Dataset entries
Content starts

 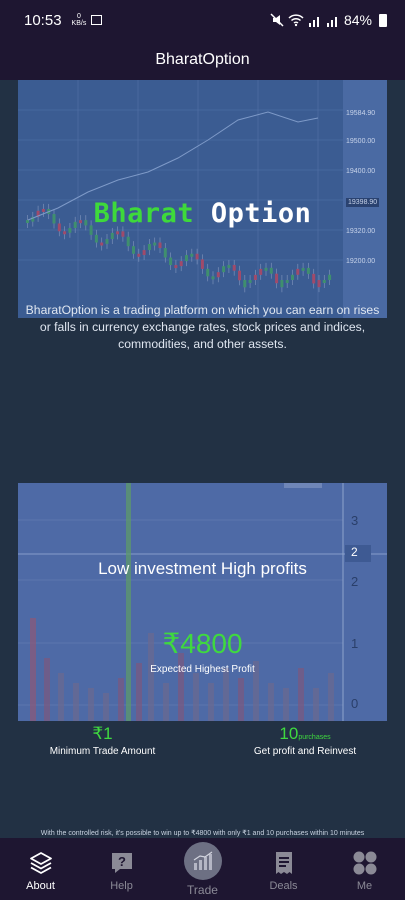 What do you see at coordinates (314, 22) in the screenshot?
I see `signal-1-icon` at bounding box center [314, 22].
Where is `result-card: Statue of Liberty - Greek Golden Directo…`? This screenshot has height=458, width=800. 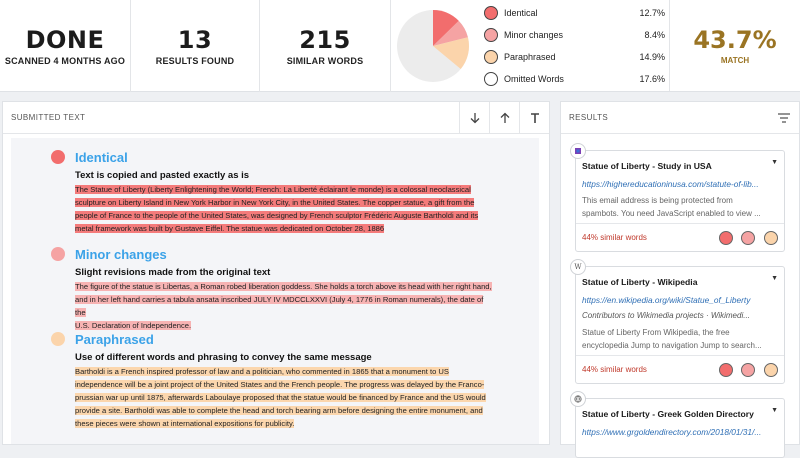
result-card: Statue of Liberty - Greek Golden Directo… is located at coordinates (678, 424).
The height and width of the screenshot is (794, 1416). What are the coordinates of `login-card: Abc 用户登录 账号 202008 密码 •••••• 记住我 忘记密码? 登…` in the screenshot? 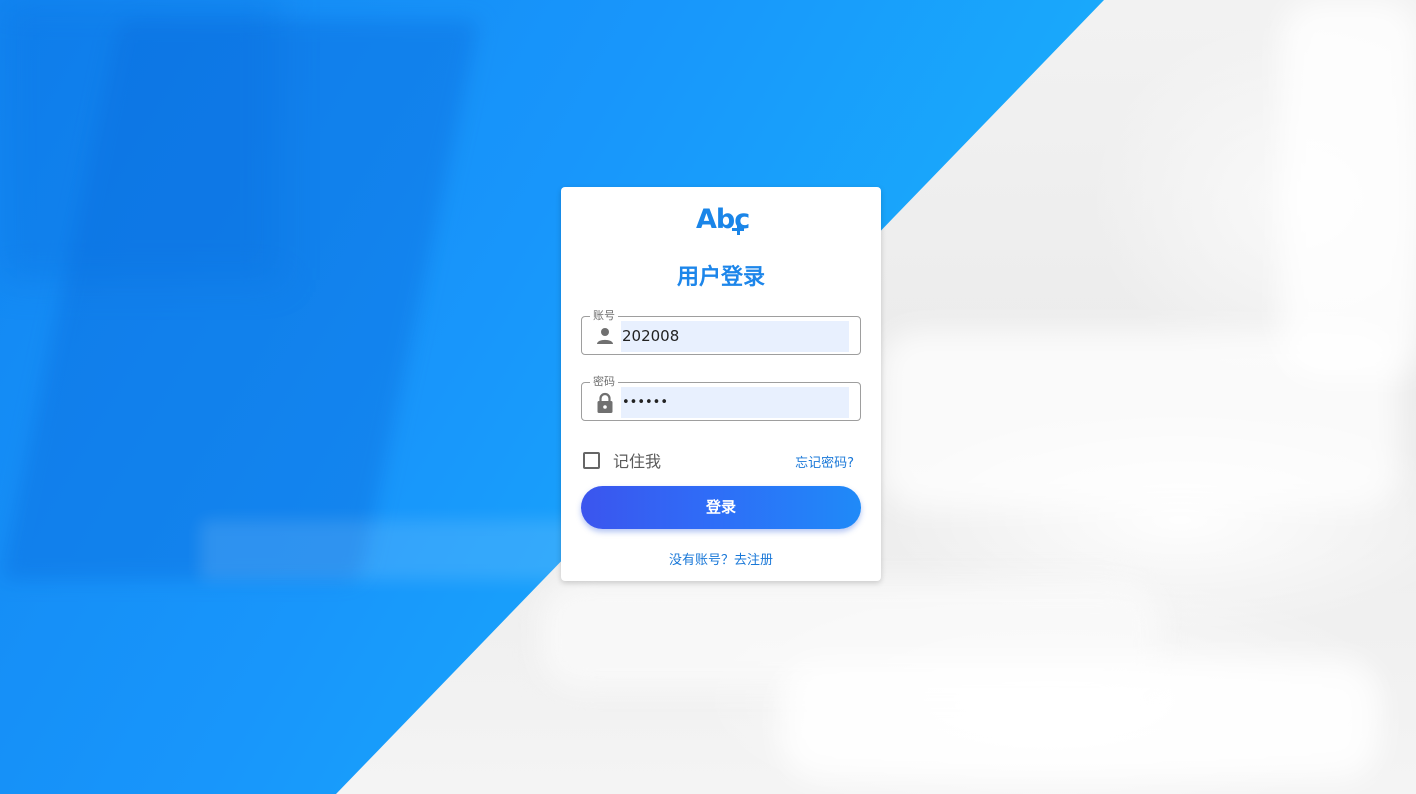 It's located at (721, 384).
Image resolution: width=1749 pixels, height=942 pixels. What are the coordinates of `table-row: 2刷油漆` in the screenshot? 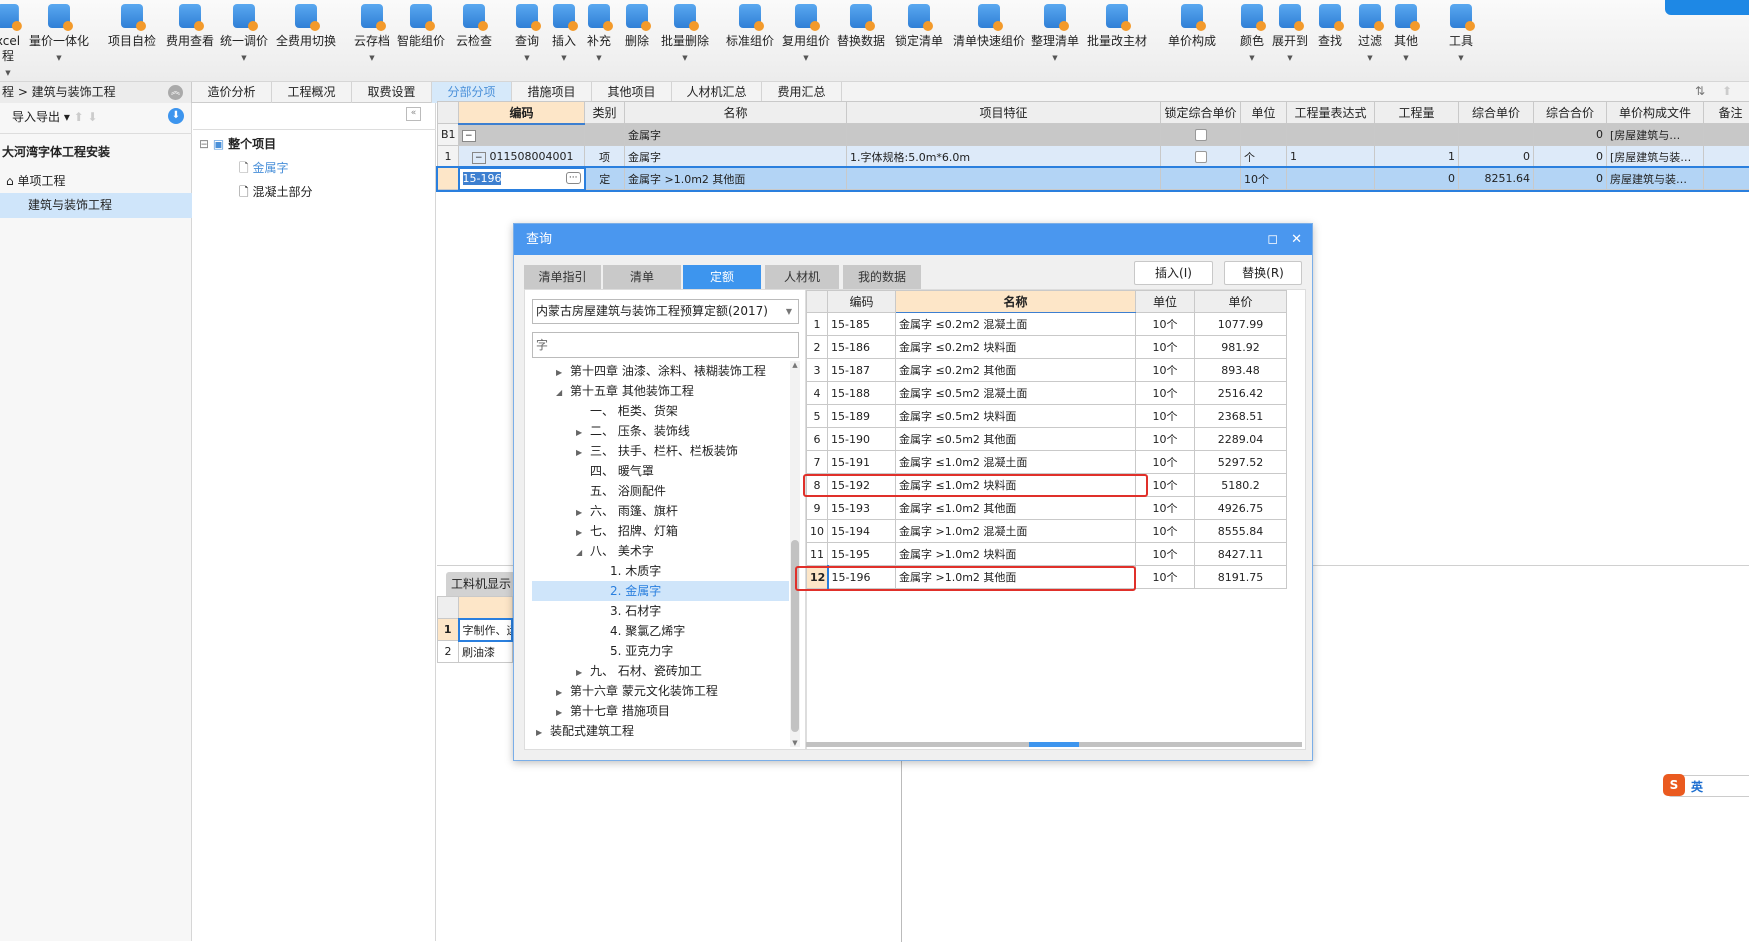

Content ends

*PROBLEM:*
Reproduce the material verbatim from its first line through the line containing "result-card: Statue of Liberty - Greek Golden Directo… is", inclusive. Omit the pictures from your answer.

*RESULT OF THIS TASK:*
  What do you see at coordinates (314, 22) in the screenshot?
I see `signal-1-icon` at bounding box center [314, 22].
Where is `result-card: Statue of Liberty - Greek Golden Directo…`? This screenshot has height=458, width=800. 
result-card: Statue of Liberty - Greek Golden Directo… is located at coordinates (678, 424).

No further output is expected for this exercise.